Notice of Pre-AIA or AIA Status
The present application, filed on or after March 16, 2013, is being examined under the first inventor to file provisions of the AIA .
DETAILED ACTION
Continued Examination Under 37 CFR 1.114
A request for continued examination under 37 CFR 1.114, including the fee set forth in 37 CFR 1.17(e), was filed in this application after final rejection. Since this application is eligible for continued examination under 37 CFR 1.114, and the fee set forth in 37 CFR 1.17(e) has been timely paid, the finality of the previous Office action has been withdrawn pursuant to 37 CFR 1.114. Applicant's submission filed on 11/25/2025 has been entered.
Allowable Subject Matter
Claims 2 and 3 are allowed.
Claims 4, 6, 8, 9, 12-14, and 16, 18, 19 are objected to as being dependent upon a rejected base claim(s), but would be allowable if rewritten in independent form including all of the limitations of the base claim(s) and any intervening claim(s).
Response to Applicant’s Arguments
Applicant’s arguments submitted with the Request for Continued Examination have been considered but are not persuasive.

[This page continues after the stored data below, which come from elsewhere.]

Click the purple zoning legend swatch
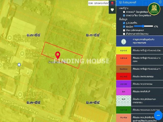The height and width of the screenshot is (122, 163). coord(123,83)
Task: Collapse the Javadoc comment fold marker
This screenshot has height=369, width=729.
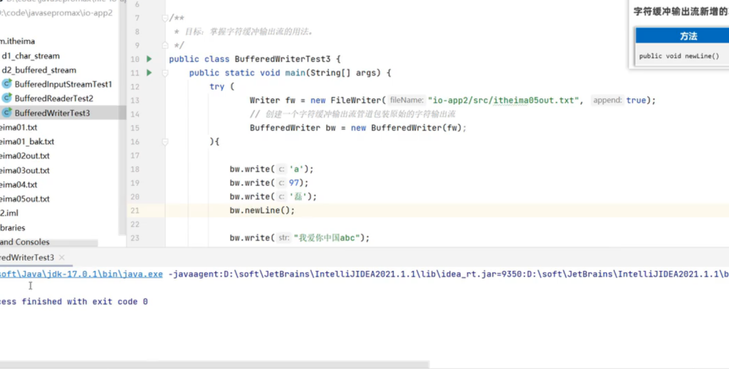Action: pos(165,18)
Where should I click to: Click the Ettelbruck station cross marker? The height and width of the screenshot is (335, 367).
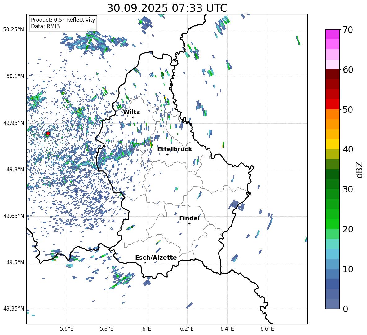(167, 154)
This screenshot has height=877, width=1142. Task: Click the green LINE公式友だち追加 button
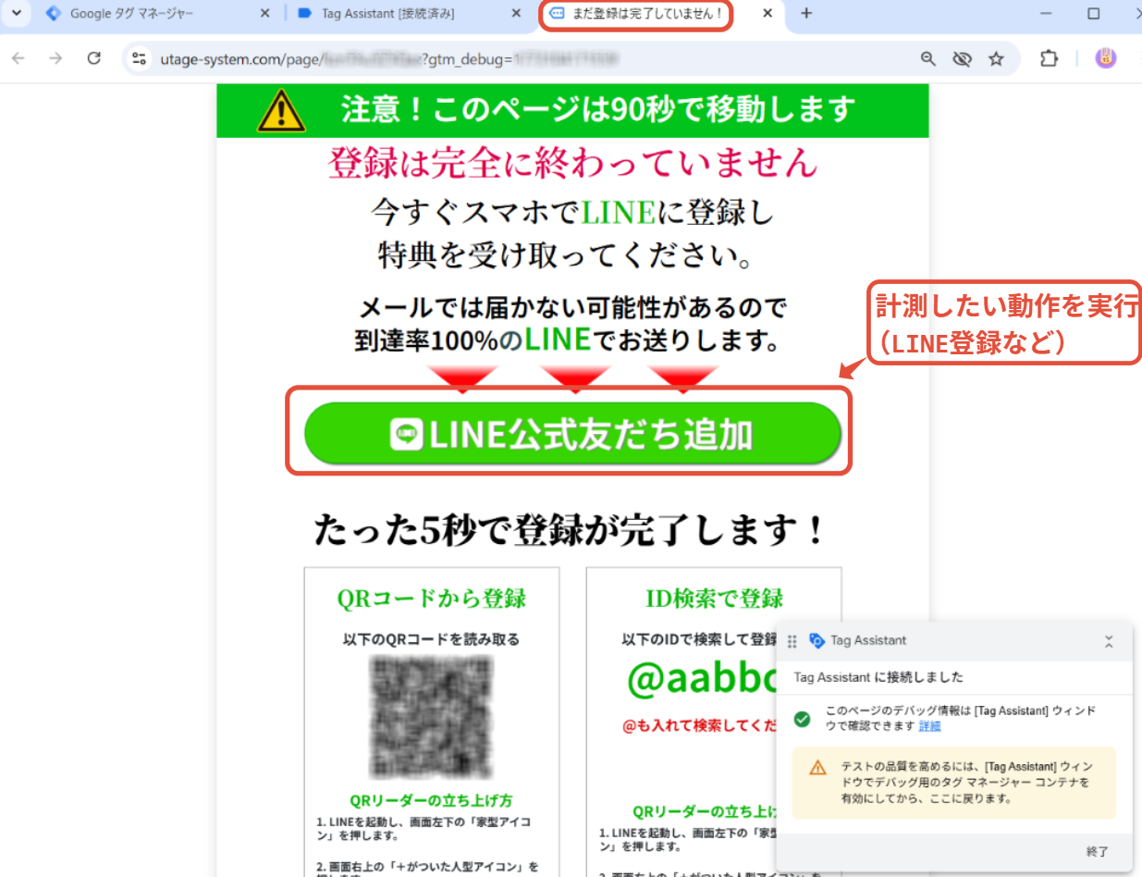click(x=571, y=433)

Applicant contends that the cited prior art fails to teach or suggest the amended limitations of independent Claim 1; however, Hong et al. (NPL) teaches obtaining multi-view images of an avatar model within a language-driven, CLIP-guided avatar generation pipeline, and Michel et al. (NPL) teaches obtaining per-vertex geometric displacement and color information from a language description and updating a three-dimensional mesh using information derived from multiple rendered views.

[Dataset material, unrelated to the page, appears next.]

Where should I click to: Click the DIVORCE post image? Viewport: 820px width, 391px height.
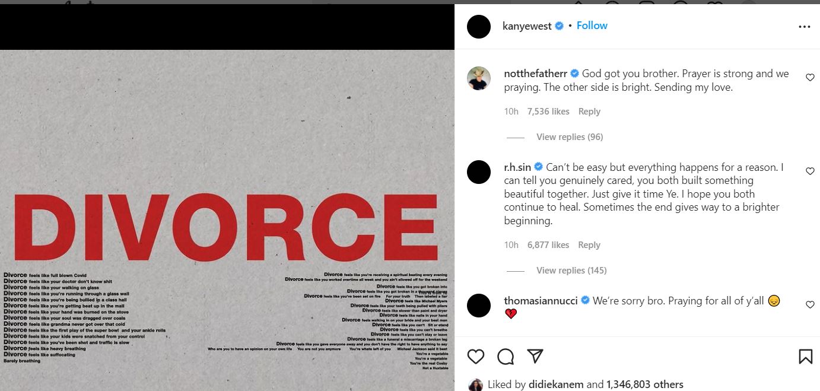[x=227, y=225]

The combination of Hong, Michel, and Chen therefore teaches or suggests the amended limitations as claimed, and Applicant has not shown that the proposed combination would have required more than ordinary skill in the art or would have produced unpredictable results. Accordingly, the rejections of Claim 1 and other claims under 35 U.S.C. § 103 are maintained, and the arguments directed to the dependent claims are likewise unpersuasive for at least the same reasons.
Claim Rejections - 35 USC § 103
The following is a quotation of 35 U.S.C. § 103 which forms the basis for all obviousness rejections set forth in this Office action:
A patent for a claimed invention may not be obtained, notwithstanding that the claimed invention is not identically disclosed as set forth in section 102 of this title, if the differences between the claimed invention and the prior art are such that the claimed invention as a whole would have been obvious before the effective filing date of the claimed invention to a person having ordinary skill in the art to which the claimed invention pertains. Patentability shall not be negated by the manner in which the invention was made.

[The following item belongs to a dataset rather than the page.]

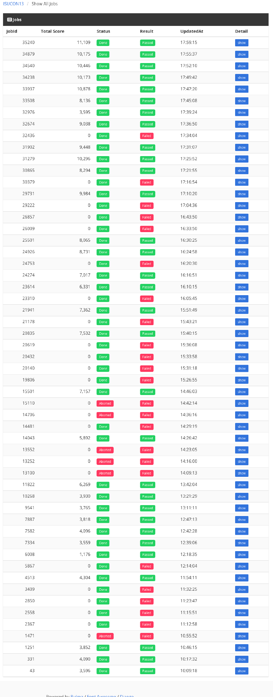Click the Show All Jobs breadcrumb
273x697 pixels.
coord(44,4)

(Please refer to the paragraph(s) mentioned or nearby paragraphs of the references for the paraphrased text.)
Claims 1 and 11 are rejected under 35 U.S.C. § 103 as being unpatentable over Hong et al. (NPL) and Michel et al. (NPL).
As per Claim 1, Hong teaches the following portion of Claim 1, which recites:
“A method for editing avatar model based on language-driven, the method comprising:
receiving a first input including language description;”
Hong et al (NPL) discloses: “The inputs are natural languages, text = {tshape, tapp, tmotion}.” — Hong et al (NPL), Section 3 “OUR APPROACH”, p. 3.
“Natural languages” corresponds directly to the claimed language description input.
Hong teaches the following portion of Claim 1, which recites:
“obtaining a first latent vector based on the first input;”
Hong et al (NPL) discloses: “the encoders are trained in the way that the latent codes of paired images and texts are pulled together … aligning with the latent code of the text description.” — Hong et al (NPL), Section 3.1 “CLIP”, p. 4.
The “latent code of the text description” is the claimed first latent vector derived from the language input.
Hong teaches the following portion of Claim 1, which recites:
“updating an initial avatar model to a first three-dimensional avatar model based on the first latent vector;”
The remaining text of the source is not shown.